Data for processing —
>>>>>

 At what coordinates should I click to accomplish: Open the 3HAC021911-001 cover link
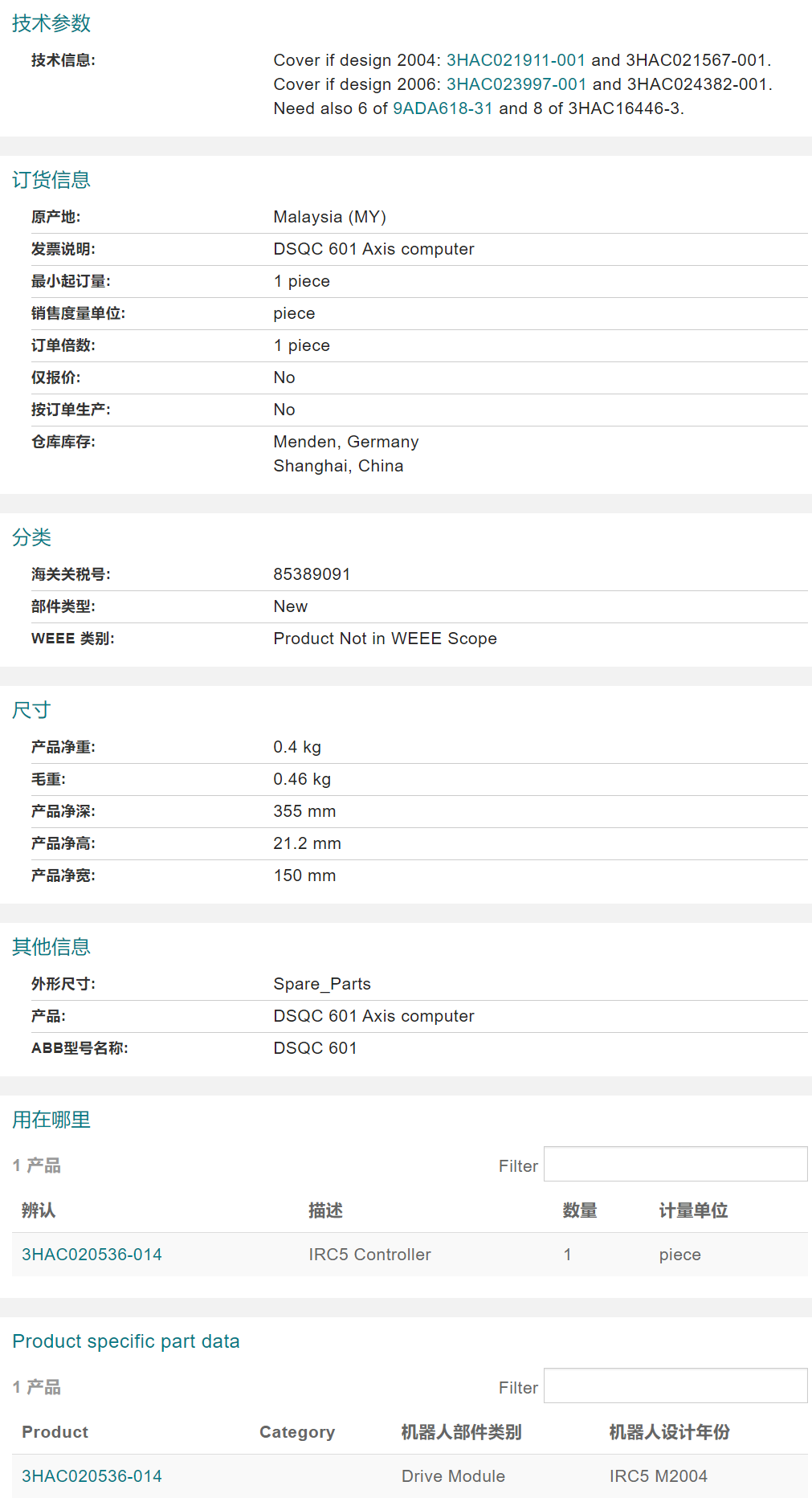pyautogui.click(x=516, y=60)
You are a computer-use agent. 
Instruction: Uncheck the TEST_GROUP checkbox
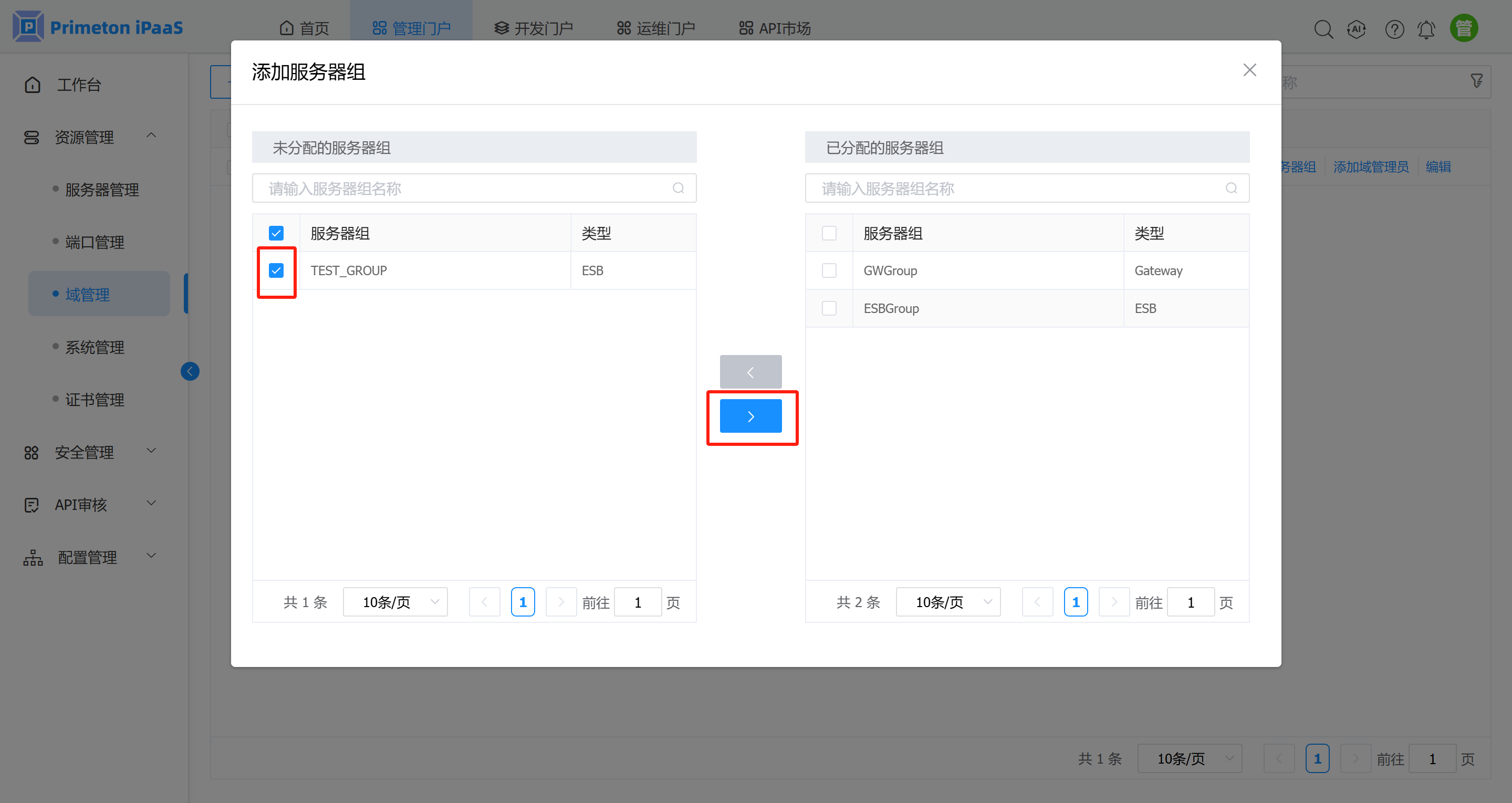click(x=276, y=270)
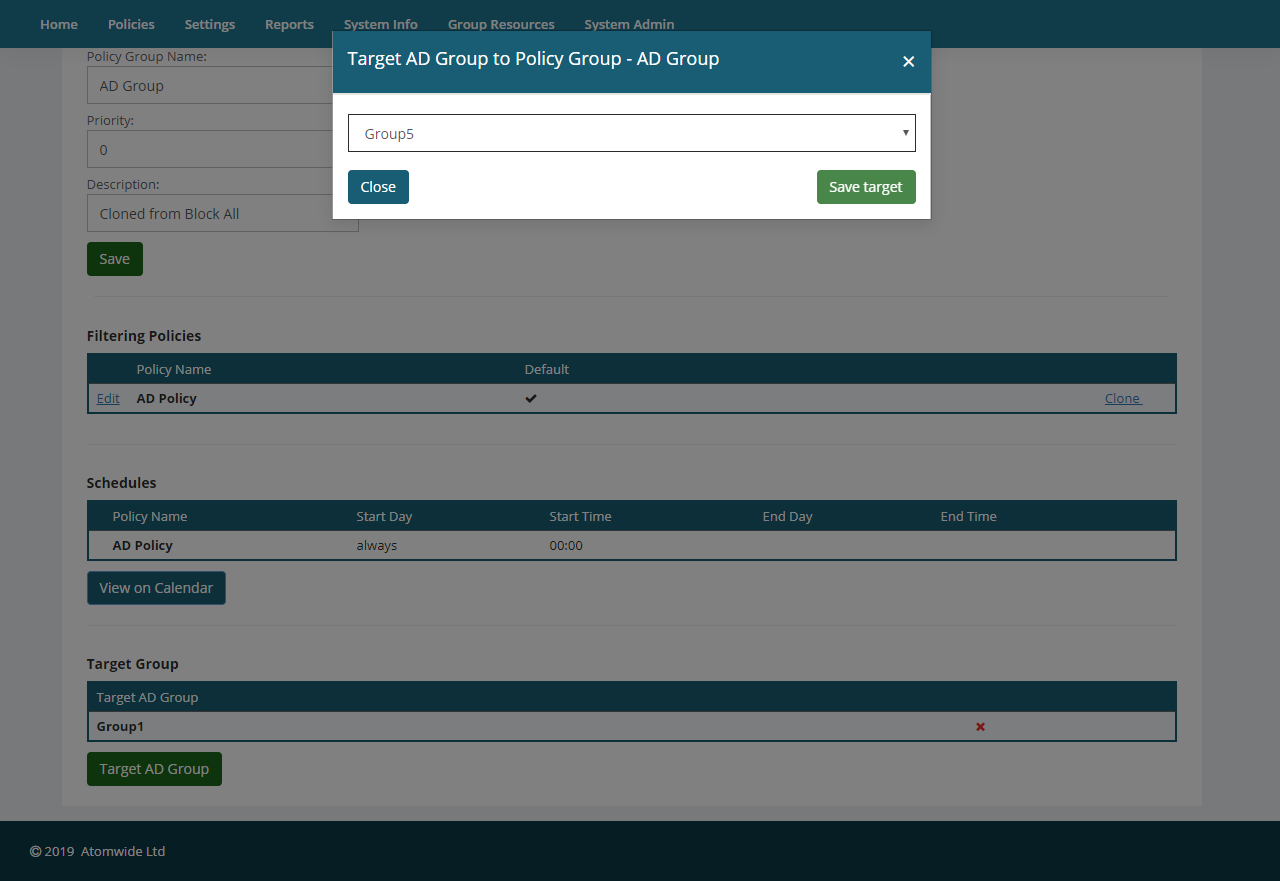Open the Home menu
Viewport: 1280px width, 881px height.
point(59,24)
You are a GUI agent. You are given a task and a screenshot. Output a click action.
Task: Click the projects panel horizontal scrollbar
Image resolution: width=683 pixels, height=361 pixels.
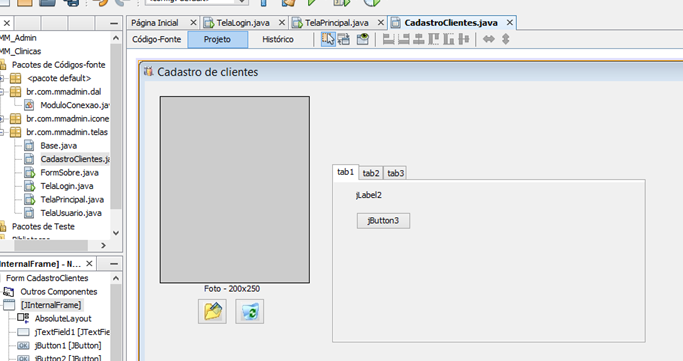pos(51,246)
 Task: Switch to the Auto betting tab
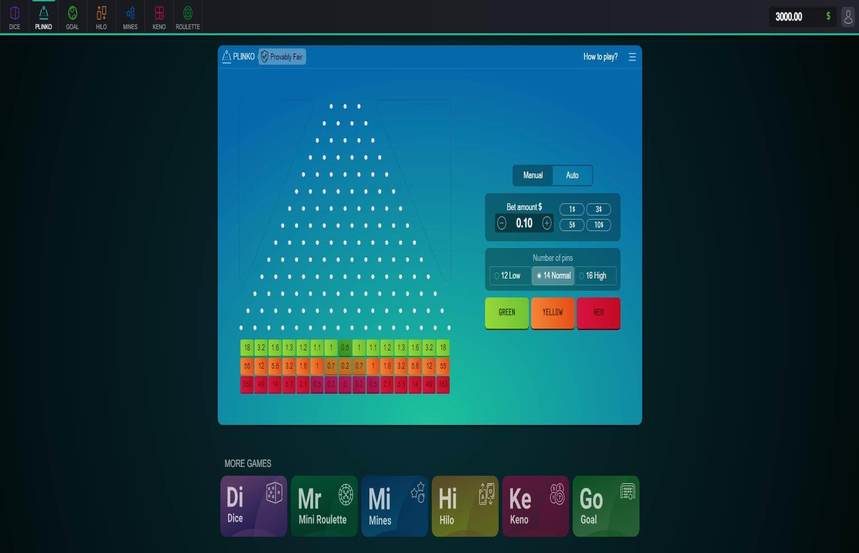(572, 175)
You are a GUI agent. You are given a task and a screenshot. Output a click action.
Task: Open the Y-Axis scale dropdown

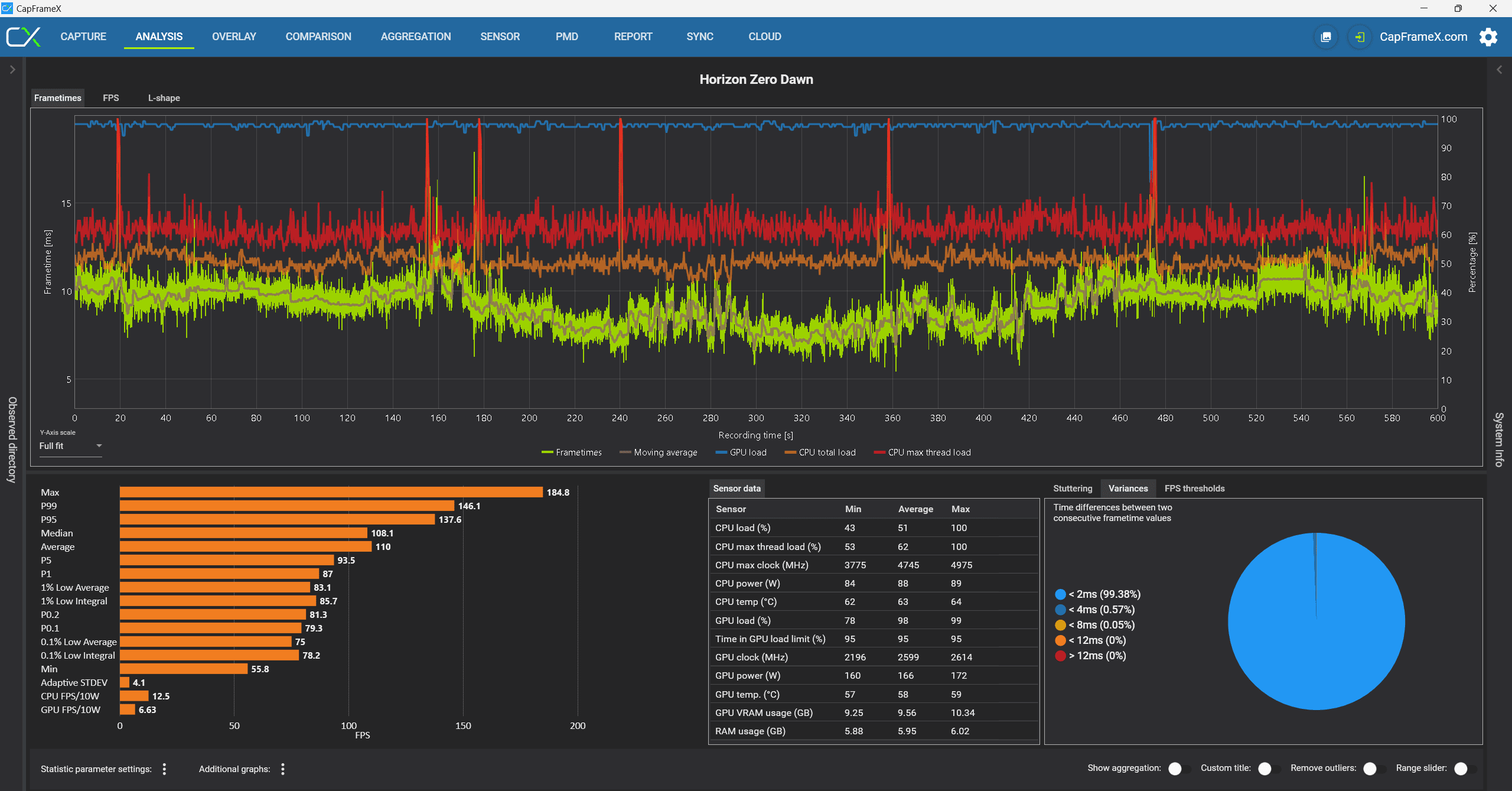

<<<<<

Work to complete —
Rewrite all of the records above with "GUI agent" changed to "desktop agent" and everything else unchanged, omitting the pictures.

Completed task —
 At what coordinates should I click to accomplish: Open the 3HAC021911-001 cover link
pyautogui.click(x=516, y=60)
You are a computer-use agent. 
Instruction: Uncheck the TEST_GROUP checkbox
click(x=276, y=270)
Open the Home menu
Viewport: 1280px width, 881px height.
point(59,24)
You are a desktop agent. You are given a task and a screenshot. Output a click action.
Task: Click the projects panel horizontal scrollbar
Image resolution: width=683 pixels, height=361 pixels.
pos(51,246)
 Task: Switch to the Auto betting tab
(572, 175)
You are a desktop agent. You are given a task and a screenshot. Output a click action.
Task: Open the Y-Axis scale dropdown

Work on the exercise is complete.